Name Type Description Default
object_predictions_as_tensor
tensor

(tensor) The location preds for the image along with the class predscores, Shape: [num_boxes,5].

required
match_metric
str

(str) IOU or IOS

'IOU'
match_threshold
float

(float) The overlap thresh for match metric.

0.5

Returns: keep_to_merge_list: (Dict[int:List[int]]) mapping from prediction indices to keep to a list of prediction indices to be merged.

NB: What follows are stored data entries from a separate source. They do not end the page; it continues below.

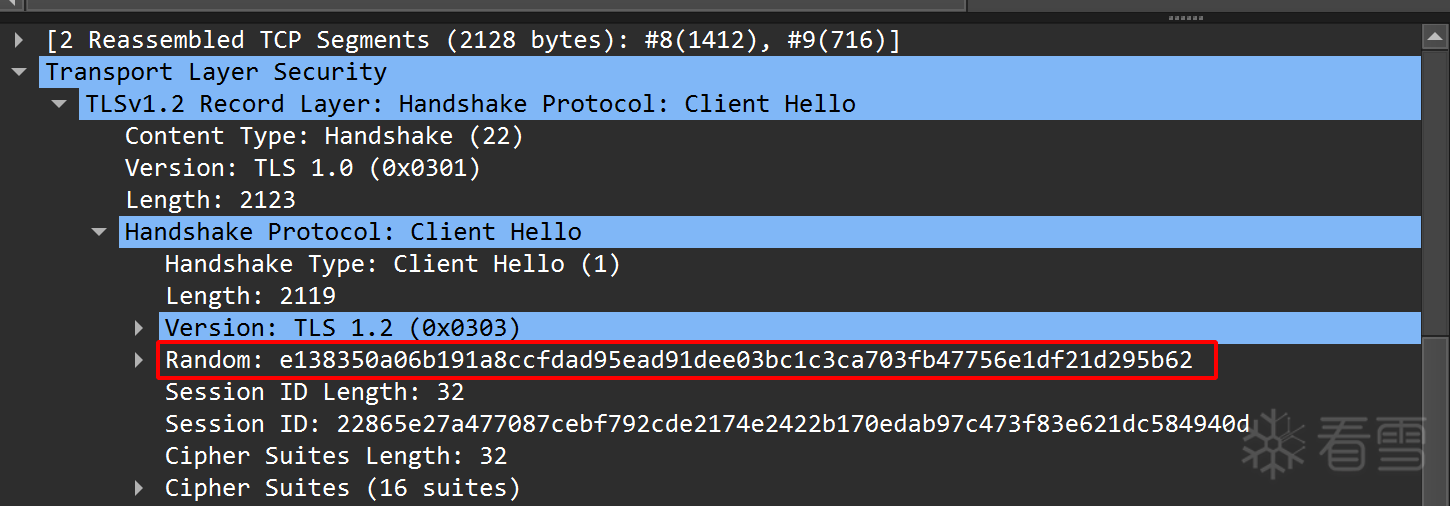The image size is (1450, 506).
Task: Select the Random value row
Action: coord(678,360)
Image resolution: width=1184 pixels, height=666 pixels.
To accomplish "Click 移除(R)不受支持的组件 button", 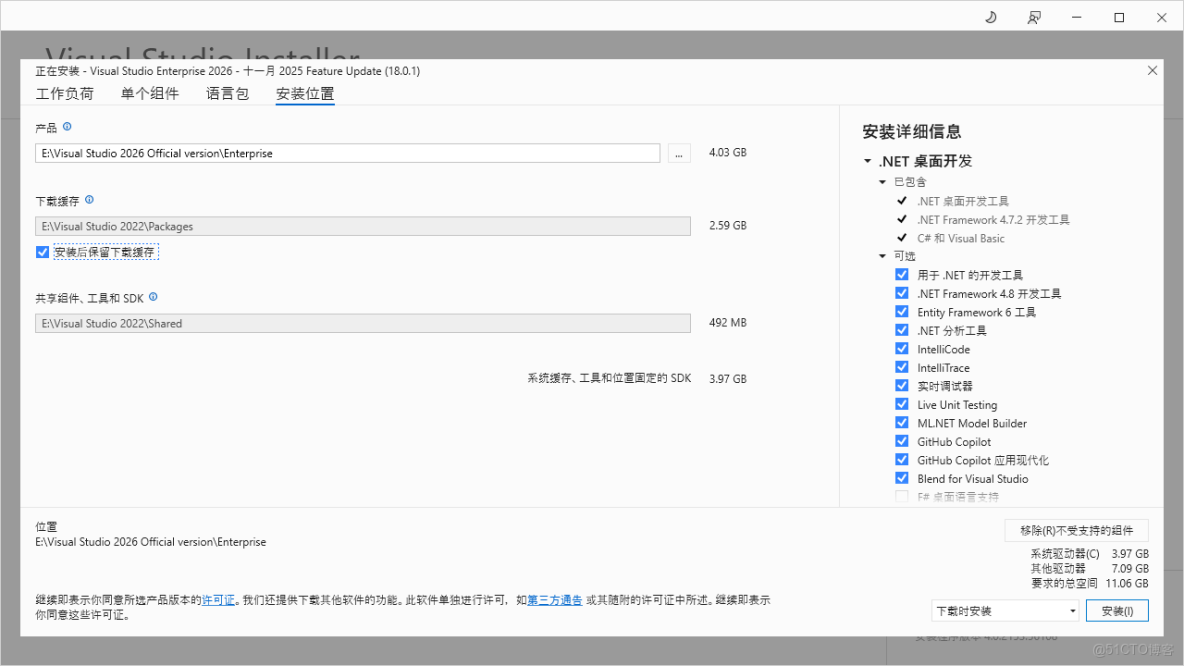I will coord(1076,529).
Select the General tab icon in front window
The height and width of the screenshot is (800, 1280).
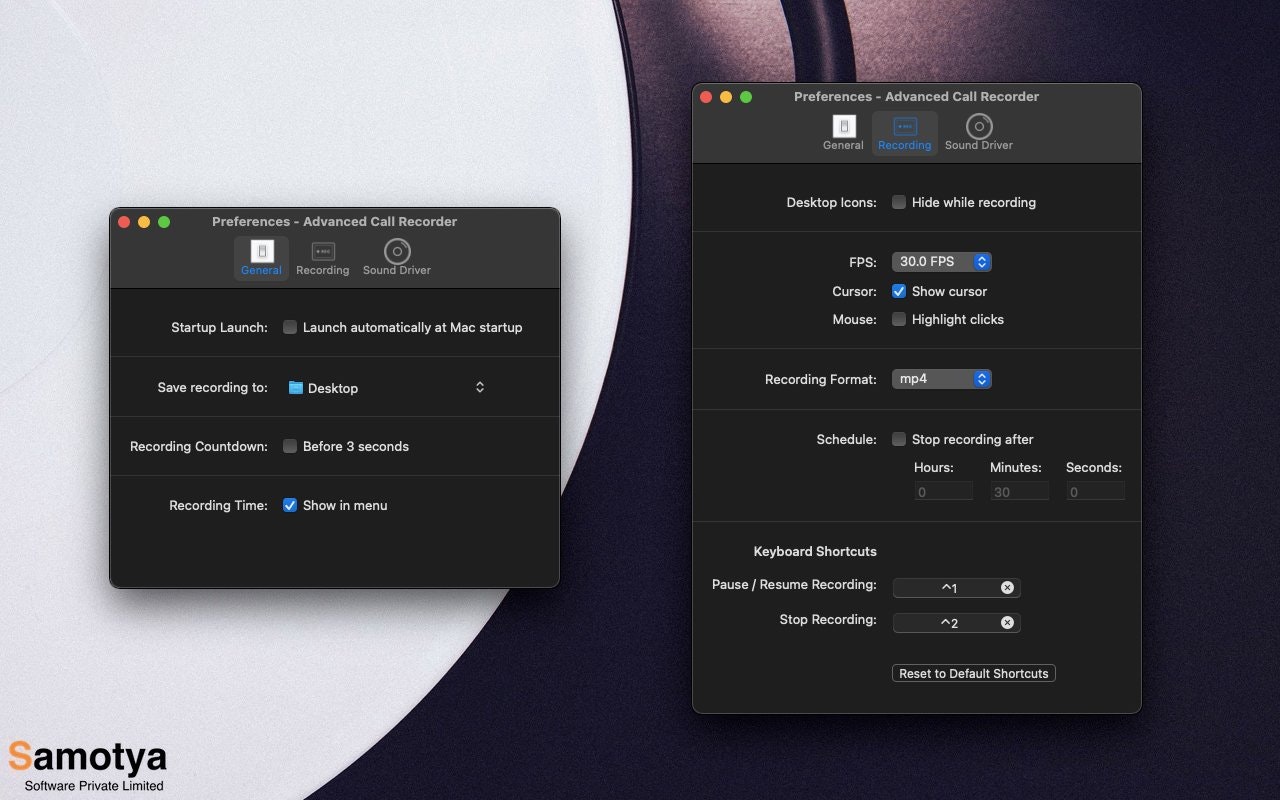tap(261, 253)
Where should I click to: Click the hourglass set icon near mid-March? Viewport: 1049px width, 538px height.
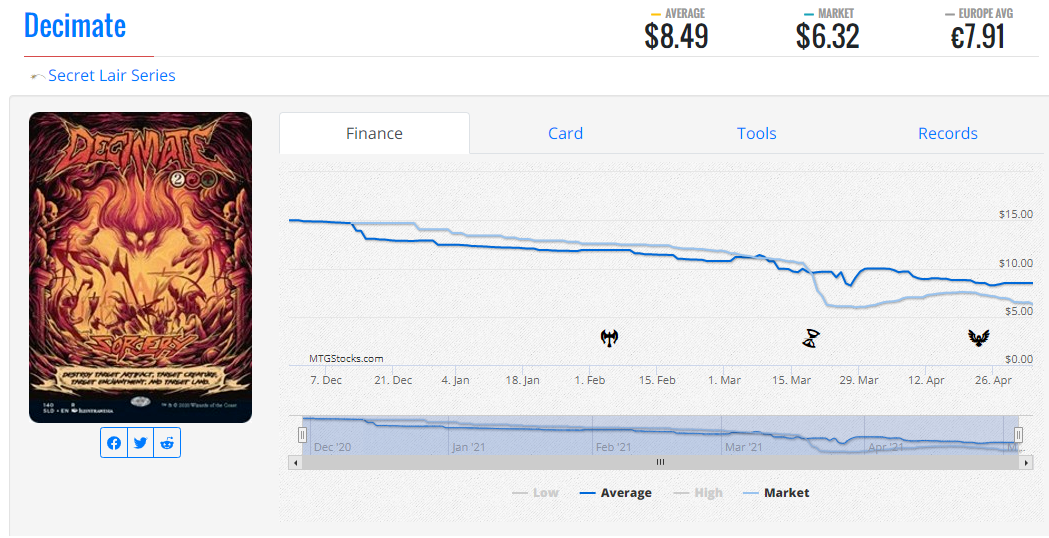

Source code in sahi/postprocess/combine.py
def batched_greedy_nmm(
    object_predictions_as_tensor: torch.tensor,
    match_metric: str = "IOU",
    match_threshold: float = 0.5,
):
    """
    Apply greedy version of non-maximum merging per category to avoid detecting
    too many overlapping bounding boxes for a given object.

    Args:
        object_predictions_as_tensor: (tensor) The location preds for the image
            along with the class predscores, Shape: [num_boxes,5].
        match_metric: (str) IOU or IOS
        match_threshold: (float) The overlap thresh for
            match metric.
    Returns:
        keep_to_merge_list: (Dict[int:List[int]]) mapping from prediction indices
        to keep to a list of prediction indices to be merged.
    """
    category_ids = object_predictions_as_tensor[:, 5].squeeze()
    keep_to_merge_list = {}
    for category_id in torch.unique(category_ids):
        curr_indices = torch.where(category_ids == category_id)[0]
        curr_keep_to_merge_list = greedy_nmm(object_predictions_as_tensor[curr_indices], match_metric, match_threshold)
        curr_indices_list = curr_indices.tolist()
        for curr_keep, curr_merge_list in curr_keep_to_merge_list.items():
            keep = curr_indices_list[curr_keep]
            merge_list = [curr_indices_list[curr_merge_ind] for curr_merge_ind in curr_merge_list]
            keep_to_merge_list[keep] = merge_list
    return keep_to_merge_list

batched_nmm(object_predictions_as_tensor, match_metric='IOU', match_threshold=0.5)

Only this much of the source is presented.